Merge branch 'for-4.2' of git://git.kernel.org/pub/scm/linux/kernel/git/tj/libata
[deliverable/linux.git] / fs / fs-writeback.c
index f98d40333c8529b3391c99ee5dacd3bbd1fb5f67..f0520bcf209442914eff0ed60d380fb3d2c66402 100644 (file)
@@ -258,6 +258,248 @@ void __inode_attach_wb(struct inode *inode, struct page *page)
                wb_put(wb);
 }
 
+/**
+ * locked_inode_to_wb_and_lock_list - determine a locked inode's wb and lock it
+ * @inode: inode of interest with i_lock held
+ *
+ * Returns @inode's wb with its list_lock held.  @inode->i_lock must be
+ * held on entry and is released on return.  The returned wb is guaranteed
+ * to stay @inode's associated wb until its list_lock is released.
+ */
+static struct bdi_writeback *
+locked_inode_to_wb_and_lock_list(struct inode *inode)
+       __releases(&inode->i_lock)
+       __acquires(&wb->list_lock)
+{
+       while (true) {
+               struct bdi_writeback *wb = inode_to_wb(inode);
+
+               /*
+                * inode_to_wb() association is protected by both
+                * @inode->i_lock and @wb->list_lock but list_lock nests
+                * outside i_lock.  Drop i_lock and verify that the
+                * association hasn't changed after acquiring list_lock.

◆ EXTRACTED DATA ◆
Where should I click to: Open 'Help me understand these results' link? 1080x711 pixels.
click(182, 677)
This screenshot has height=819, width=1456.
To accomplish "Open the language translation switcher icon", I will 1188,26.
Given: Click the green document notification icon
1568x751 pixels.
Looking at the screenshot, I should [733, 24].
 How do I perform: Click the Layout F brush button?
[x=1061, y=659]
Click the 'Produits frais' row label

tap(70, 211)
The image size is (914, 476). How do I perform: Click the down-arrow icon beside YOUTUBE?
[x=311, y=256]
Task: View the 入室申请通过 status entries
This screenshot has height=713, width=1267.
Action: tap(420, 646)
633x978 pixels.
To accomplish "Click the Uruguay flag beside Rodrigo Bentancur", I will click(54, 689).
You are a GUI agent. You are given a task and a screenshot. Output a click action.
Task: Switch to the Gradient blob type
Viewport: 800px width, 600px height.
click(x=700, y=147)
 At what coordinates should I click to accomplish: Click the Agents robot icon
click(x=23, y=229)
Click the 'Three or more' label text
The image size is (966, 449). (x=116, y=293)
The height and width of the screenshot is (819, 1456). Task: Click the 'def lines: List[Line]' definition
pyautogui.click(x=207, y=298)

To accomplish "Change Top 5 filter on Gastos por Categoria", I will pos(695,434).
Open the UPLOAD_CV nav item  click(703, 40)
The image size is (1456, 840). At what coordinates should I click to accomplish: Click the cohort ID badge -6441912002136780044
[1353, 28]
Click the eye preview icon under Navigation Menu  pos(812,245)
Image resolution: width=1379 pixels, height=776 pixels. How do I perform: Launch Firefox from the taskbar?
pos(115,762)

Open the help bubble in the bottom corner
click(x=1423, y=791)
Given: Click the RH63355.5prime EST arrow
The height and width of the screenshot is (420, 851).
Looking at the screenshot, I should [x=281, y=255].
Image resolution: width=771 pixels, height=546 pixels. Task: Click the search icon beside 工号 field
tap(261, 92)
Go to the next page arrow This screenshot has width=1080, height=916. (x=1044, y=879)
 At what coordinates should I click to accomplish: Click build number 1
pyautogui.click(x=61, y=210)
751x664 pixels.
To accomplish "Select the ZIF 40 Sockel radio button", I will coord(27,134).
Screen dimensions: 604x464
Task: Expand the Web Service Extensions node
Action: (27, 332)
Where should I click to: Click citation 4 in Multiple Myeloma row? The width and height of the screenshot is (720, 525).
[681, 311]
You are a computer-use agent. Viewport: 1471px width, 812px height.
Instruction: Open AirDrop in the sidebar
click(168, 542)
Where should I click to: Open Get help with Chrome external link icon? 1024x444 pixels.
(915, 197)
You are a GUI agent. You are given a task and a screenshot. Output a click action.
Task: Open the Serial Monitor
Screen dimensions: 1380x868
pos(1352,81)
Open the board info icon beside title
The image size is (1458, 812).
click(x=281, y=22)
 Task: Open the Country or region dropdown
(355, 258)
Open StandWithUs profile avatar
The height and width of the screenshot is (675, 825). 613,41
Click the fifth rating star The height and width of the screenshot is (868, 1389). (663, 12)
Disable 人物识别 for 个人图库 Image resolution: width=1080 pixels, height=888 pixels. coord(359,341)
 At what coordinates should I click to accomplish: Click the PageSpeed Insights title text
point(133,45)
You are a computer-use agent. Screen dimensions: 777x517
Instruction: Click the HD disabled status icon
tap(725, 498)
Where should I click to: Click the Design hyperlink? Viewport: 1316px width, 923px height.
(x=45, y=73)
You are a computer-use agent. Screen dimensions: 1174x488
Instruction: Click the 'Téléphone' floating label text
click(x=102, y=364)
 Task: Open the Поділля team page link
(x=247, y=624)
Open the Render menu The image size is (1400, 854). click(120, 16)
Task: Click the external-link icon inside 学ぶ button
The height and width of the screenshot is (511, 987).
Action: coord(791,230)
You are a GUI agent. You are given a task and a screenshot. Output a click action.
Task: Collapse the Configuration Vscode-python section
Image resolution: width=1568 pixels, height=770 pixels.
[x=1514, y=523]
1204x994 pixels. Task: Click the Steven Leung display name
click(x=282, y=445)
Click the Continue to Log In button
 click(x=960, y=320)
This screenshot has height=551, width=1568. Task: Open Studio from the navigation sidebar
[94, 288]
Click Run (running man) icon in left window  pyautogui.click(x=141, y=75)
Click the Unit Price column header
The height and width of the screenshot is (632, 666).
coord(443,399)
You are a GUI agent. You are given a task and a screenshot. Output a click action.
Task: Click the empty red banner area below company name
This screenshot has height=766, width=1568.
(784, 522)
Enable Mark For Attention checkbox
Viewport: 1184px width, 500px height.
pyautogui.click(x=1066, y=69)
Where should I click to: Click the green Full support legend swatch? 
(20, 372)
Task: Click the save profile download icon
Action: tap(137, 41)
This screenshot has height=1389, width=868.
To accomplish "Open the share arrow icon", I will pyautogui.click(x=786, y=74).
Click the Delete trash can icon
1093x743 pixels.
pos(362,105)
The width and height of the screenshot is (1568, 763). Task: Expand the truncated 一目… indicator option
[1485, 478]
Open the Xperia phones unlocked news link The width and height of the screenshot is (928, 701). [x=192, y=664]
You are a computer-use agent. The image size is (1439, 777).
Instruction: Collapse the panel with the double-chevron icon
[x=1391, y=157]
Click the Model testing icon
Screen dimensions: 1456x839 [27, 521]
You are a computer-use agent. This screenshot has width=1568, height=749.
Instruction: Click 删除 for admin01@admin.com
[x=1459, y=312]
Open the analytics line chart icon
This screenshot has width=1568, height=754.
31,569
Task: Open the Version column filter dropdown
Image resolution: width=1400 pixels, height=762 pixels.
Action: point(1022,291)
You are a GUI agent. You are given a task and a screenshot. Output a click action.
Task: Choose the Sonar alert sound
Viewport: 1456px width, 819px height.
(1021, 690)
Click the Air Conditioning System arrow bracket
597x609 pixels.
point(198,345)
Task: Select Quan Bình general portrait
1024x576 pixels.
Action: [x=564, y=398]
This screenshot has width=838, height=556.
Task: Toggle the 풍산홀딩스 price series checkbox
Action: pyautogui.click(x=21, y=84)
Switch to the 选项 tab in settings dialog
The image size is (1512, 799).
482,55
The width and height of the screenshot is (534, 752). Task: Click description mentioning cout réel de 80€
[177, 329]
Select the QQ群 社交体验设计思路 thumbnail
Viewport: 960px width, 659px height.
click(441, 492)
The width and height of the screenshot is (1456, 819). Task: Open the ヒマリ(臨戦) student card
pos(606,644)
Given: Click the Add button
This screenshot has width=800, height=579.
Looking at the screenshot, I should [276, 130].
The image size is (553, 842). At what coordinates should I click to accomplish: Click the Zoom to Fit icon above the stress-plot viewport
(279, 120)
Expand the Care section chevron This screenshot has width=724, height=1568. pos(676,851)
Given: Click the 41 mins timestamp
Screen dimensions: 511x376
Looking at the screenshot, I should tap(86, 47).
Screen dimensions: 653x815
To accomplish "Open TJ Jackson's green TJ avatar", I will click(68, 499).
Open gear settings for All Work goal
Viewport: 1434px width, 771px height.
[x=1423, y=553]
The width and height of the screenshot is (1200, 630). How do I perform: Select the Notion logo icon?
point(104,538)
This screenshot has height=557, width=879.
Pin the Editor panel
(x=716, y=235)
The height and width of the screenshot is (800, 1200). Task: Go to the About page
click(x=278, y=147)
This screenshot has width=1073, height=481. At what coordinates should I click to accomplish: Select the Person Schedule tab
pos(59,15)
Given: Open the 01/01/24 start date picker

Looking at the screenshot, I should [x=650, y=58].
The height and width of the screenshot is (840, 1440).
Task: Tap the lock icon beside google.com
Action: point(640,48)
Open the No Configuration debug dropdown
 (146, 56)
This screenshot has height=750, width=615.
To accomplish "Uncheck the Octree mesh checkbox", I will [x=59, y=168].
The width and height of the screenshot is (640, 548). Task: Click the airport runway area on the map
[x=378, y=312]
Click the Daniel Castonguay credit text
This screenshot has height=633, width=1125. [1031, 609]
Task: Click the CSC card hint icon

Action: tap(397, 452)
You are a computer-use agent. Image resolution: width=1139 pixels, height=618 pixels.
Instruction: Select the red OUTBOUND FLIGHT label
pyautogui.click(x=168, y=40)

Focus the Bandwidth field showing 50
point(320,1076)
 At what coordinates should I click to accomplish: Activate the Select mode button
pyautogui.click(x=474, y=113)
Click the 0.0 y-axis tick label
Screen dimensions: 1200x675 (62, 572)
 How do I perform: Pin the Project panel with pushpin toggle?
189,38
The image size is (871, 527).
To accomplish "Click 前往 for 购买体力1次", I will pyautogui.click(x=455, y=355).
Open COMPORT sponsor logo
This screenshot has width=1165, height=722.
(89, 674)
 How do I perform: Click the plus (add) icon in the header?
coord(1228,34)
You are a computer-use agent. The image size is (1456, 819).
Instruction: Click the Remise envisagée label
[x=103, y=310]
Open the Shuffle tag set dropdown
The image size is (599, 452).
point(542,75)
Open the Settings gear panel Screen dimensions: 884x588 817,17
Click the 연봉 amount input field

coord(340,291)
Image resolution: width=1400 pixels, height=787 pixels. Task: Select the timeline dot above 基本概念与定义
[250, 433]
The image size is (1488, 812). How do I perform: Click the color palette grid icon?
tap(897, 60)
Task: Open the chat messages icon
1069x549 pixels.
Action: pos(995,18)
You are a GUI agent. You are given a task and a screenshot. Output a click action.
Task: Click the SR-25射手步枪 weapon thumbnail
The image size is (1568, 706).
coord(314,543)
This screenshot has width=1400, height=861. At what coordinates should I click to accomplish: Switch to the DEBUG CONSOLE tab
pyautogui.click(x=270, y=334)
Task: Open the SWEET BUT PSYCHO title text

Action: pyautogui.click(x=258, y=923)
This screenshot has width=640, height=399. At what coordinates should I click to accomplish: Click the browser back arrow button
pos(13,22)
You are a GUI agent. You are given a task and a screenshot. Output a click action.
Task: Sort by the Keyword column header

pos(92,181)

◆ EXERCISE SET ◆
1. Print the fs-writeback.c diff between "wb_put(wb);" and "k is released.", inclusive.
2. In the fs-writeback.c diff, list every name that is immediately followed by an opening parenthesis, with no space between them. Give each name once.
3. Continue the fs-writeback.c diff from its last line.

◆ SOLVED PROBLEMS ◆
1.
wb_put(wb);
 }
 
+/**
+ * locked_inode_to_wb_and_lock_list - determine a locked inode's wb and lock it
+ * @inode: inode of interest with i_lock held
+ *
+ * Returns @inode's wb with its list_lock held.  @inode->i_lock must be
+ * held on entry and is released on return.  The returned wb is guaranteed
+ * to stay @inode's associated wb until its list_lock is released.

2.
__inode_attach_wb
wb_put
locked_inode_to_wb_and_lock_list
__releases
__acquires
inode_to_wb

3.
+                */
+               wb_get(wb);
+               spin_unlock(&inode->i_lock);
+               spin_lock(&wb->list_lock);
+               wb_put(wb);             /* not gonna deref it anymore */
+
+               /* i_wb may have changed inbetween, can't use inode_to_wb() */
+               if (likely(wb == inode->i_wb))
+                       return wb;      /* @inode already has ref */
+
+               spin_unlock(&wb->list_lock);
+               cpu_relax();
+               spin_lock(&inode->i_lock);
+       }
+}
+
+/**
+ * inode_to_wb_and_lock_list - determine an inode's wb and lock it
+ * @inode: inode of interest
+ *
+ * Same as locked_inode_to_wb_and_lock_list() but @inode->i_lock isn't held
+ * on entry.
+ */
+static struct bdi_writeback *inode_to_wb_and_lock_list(struct inode *inode)
+       __acquires(&wb->list_lock)
+{
+       spin_lock(&inode->i_lock);
+       return locked_inode_to_wb_and_lock_list(inode);
+}
+
+struct inode_switch_wbs_context {
+       struct inode            *inode;
+       struct bdi_writeback    *new_wb;
+
+       struct rcu_head         rcu_head;
+       struct work_struct      work;
+};
+
+static void inode_switch_wbs_work_fn(struct work_struct *work)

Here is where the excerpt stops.